+++ Material to process

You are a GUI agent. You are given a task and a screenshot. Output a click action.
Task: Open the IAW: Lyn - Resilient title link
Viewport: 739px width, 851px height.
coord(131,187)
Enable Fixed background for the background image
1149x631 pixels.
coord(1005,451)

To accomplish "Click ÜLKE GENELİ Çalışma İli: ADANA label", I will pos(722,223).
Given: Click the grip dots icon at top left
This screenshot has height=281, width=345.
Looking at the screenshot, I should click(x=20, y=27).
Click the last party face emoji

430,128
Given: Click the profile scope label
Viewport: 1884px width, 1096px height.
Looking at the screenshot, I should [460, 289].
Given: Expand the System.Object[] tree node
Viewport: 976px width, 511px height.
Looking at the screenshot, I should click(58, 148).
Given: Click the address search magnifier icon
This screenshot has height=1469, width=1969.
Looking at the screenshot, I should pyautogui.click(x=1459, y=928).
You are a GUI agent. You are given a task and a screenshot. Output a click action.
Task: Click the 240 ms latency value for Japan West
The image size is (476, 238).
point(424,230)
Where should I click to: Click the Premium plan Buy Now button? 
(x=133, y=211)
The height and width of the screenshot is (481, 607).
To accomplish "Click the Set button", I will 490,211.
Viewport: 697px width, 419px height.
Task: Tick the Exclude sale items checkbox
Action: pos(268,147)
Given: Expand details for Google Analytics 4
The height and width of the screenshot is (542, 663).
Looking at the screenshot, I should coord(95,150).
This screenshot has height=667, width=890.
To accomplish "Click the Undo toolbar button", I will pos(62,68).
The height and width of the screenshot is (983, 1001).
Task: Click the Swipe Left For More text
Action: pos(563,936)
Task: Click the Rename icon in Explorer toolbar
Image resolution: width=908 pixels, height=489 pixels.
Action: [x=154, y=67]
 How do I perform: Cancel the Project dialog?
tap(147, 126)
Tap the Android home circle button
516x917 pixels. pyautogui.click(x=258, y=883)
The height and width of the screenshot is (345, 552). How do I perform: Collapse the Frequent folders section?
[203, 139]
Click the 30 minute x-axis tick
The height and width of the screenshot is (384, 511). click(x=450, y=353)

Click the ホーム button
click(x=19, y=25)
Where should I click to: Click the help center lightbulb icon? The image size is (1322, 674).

++++++

**Problem statement:** Put the stretch of items from the line containing "Tap the Android home circle button" through the end of the items into a Markdown table with the columns Row and Line. Give each line its own numbered row and leave out blank lines.

**Response to the task:**
| Row | Line |
|---|---|
| 1 | Tap the Android home circle button |
| 2 | 516x917 pixels. pyautogui.click(x=258, y=883) |
| 3 | The height and width of the screenshot is (345, 552). How do I perform: Collapse the Frequent folders section? |
| 4 | [203, 139] |
| 5 | Click the 30 minute x-axis tick |
| 6 | The height and width of the screenshot is (384, 511). click(x=450, y=353) |
| 7 | Click the ホーム button |
| 8 | click(x=19, y=25) |
| 9 | Where should I click to: Click the help center lightbulb icon? The image size is (1322, 674). |